§ SUPPLIED PASSAGE
Exit, Voice, and Cheap Talk (Workplace Domination Part One)

Tyler Cowen returns to the issues of employer/employee domination today, but since I never blogged his first response, I want to start working through this debate from the beginning.

The Crooked Timber bloggers offered a lengthy list of workplace depredations, and then suggested that these depradations require government intervention in the form of workplace regulation. It’s a long and interesting post, and it takes a couple of stances that I strongly disagree with (against the Basic Income Guarantee, for one) but the attacks have mostly been focusing on the idea that worker mobility (quitting) is a better solution than workplace regulations that give workers recourse. This is generally described as the difference between “exit” and “voice.”

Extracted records
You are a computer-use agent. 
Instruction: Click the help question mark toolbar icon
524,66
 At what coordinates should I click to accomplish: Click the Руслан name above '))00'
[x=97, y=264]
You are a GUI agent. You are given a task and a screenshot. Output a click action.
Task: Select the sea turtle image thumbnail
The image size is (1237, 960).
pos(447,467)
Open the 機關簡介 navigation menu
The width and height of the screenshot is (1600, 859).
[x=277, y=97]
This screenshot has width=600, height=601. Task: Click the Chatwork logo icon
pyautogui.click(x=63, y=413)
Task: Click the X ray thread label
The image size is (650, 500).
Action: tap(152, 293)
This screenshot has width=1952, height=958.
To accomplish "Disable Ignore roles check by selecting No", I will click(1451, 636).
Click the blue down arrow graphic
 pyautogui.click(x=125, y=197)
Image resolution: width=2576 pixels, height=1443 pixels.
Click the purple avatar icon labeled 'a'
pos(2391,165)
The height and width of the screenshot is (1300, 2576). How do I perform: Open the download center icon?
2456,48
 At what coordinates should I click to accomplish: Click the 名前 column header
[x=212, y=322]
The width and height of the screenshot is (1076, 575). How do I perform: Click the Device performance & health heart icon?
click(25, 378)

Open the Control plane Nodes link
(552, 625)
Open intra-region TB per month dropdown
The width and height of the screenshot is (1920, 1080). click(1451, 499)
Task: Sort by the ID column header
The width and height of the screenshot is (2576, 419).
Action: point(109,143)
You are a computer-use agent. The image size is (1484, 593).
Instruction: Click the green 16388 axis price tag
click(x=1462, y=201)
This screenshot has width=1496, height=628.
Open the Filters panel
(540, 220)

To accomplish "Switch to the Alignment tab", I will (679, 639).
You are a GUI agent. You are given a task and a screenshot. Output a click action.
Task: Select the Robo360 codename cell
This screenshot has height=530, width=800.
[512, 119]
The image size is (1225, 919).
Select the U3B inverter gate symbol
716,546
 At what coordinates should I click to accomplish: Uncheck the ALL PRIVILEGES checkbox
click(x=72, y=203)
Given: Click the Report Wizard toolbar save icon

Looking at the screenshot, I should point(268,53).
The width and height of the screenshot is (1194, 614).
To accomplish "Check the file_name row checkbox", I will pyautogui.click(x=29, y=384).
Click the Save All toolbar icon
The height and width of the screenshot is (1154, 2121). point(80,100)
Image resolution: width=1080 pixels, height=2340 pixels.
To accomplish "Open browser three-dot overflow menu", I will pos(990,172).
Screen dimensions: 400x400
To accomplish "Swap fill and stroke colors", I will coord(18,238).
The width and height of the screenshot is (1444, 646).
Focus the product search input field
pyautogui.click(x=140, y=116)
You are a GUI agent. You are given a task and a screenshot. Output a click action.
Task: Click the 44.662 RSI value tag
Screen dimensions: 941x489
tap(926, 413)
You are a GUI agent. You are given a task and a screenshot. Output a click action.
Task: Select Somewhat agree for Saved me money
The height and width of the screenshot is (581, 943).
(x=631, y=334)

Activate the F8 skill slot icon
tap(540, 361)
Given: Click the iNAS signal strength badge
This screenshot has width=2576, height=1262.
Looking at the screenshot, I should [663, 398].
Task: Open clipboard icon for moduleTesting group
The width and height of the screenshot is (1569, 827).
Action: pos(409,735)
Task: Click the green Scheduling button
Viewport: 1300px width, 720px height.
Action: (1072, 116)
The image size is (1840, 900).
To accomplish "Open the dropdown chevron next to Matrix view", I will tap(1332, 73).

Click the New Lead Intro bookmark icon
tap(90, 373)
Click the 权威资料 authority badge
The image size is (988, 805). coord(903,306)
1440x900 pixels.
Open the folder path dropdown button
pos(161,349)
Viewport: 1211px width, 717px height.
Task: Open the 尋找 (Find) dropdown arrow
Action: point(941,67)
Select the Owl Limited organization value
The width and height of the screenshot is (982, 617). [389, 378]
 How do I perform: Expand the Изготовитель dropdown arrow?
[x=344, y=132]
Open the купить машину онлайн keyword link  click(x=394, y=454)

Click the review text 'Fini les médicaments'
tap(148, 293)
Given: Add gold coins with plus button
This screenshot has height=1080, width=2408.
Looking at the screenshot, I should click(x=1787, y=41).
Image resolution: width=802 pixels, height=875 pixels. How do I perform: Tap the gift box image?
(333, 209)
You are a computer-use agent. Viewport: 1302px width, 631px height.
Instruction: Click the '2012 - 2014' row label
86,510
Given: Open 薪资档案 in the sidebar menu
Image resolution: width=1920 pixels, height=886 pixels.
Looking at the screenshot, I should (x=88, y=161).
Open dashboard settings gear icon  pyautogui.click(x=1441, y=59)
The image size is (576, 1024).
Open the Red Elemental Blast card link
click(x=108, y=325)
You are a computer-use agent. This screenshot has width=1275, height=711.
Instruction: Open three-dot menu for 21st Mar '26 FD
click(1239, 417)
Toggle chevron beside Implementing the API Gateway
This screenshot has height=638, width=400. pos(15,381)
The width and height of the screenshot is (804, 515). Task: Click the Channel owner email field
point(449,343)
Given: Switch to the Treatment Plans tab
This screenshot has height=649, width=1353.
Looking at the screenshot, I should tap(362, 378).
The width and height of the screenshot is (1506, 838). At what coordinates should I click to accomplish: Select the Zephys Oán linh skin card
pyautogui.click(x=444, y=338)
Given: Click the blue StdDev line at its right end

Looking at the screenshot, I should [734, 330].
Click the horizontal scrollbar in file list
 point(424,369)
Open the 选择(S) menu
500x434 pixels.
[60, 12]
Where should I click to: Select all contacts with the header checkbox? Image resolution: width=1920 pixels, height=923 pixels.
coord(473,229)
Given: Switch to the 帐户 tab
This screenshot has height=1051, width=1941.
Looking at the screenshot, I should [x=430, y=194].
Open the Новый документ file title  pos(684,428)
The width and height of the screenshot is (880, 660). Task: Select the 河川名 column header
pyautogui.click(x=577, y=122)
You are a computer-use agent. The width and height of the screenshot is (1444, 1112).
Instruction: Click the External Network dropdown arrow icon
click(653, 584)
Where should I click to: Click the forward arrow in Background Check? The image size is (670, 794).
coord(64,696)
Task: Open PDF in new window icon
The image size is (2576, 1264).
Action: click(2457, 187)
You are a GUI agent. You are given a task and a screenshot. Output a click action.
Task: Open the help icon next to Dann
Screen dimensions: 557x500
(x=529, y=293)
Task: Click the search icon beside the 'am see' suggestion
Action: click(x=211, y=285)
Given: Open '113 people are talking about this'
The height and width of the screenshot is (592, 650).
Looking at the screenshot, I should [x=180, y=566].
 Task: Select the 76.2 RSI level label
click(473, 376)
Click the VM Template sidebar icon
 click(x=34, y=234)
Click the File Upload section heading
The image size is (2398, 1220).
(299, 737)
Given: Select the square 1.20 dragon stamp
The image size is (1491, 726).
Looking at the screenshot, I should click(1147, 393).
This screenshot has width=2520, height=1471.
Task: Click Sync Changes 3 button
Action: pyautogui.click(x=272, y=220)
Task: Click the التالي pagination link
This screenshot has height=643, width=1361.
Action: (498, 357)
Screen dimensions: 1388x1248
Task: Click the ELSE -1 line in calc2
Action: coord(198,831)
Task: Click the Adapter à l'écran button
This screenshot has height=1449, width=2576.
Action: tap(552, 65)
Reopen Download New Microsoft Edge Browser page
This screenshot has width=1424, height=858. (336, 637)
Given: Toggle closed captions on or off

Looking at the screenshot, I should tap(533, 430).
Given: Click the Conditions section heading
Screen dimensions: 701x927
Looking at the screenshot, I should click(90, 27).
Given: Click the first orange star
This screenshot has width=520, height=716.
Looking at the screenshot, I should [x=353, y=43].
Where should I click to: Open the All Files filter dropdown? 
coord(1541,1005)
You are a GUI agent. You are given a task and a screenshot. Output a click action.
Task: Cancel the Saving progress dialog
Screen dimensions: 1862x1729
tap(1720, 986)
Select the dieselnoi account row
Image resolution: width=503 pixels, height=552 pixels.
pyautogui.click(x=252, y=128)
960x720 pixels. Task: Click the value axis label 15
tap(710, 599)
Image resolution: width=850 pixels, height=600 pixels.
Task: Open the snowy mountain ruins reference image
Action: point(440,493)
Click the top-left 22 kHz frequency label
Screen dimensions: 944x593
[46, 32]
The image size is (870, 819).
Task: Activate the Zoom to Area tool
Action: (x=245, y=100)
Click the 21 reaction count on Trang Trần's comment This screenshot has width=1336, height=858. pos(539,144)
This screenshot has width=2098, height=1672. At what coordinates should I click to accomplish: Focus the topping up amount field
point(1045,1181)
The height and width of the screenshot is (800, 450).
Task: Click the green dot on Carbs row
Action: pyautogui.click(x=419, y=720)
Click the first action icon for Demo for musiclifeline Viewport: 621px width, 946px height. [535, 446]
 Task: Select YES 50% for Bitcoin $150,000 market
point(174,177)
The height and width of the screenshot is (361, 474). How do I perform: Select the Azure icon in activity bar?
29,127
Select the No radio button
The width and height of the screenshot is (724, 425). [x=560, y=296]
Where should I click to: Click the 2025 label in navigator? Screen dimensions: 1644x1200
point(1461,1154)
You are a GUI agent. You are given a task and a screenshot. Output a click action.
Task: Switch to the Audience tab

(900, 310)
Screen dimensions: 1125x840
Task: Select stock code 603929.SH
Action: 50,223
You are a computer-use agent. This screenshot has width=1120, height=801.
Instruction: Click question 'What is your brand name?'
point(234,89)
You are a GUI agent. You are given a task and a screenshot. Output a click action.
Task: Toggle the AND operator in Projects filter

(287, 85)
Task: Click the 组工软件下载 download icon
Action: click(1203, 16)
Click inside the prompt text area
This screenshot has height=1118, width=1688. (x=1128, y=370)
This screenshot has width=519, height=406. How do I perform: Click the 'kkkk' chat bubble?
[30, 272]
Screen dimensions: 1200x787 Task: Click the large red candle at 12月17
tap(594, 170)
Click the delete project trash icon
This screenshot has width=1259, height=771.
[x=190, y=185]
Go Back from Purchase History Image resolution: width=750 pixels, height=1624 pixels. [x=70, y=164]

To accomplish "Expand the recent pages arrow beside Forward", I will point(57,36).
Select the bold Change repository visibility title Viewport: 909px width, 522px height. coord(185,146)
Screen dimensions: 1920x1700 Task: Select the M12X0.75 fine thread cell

§ DIRECTIVES
[1] In the post on workplace domination, who returns to the issues of employer/employee domination?
[2] Repeat the part of the post on workplace domination between "Exit, Voice, and" and "from the beginning.", inclusive.

§ SET OF ANSWERS
[1] Tyler Cowen

[2]
Exit, Voice, and Cheap Talk (Workplace Domination Part One)

Tyler Cowen returns to the issues of employer/employee domination today, but since I never blogged his first response, I want to start working through this debate from the beginning.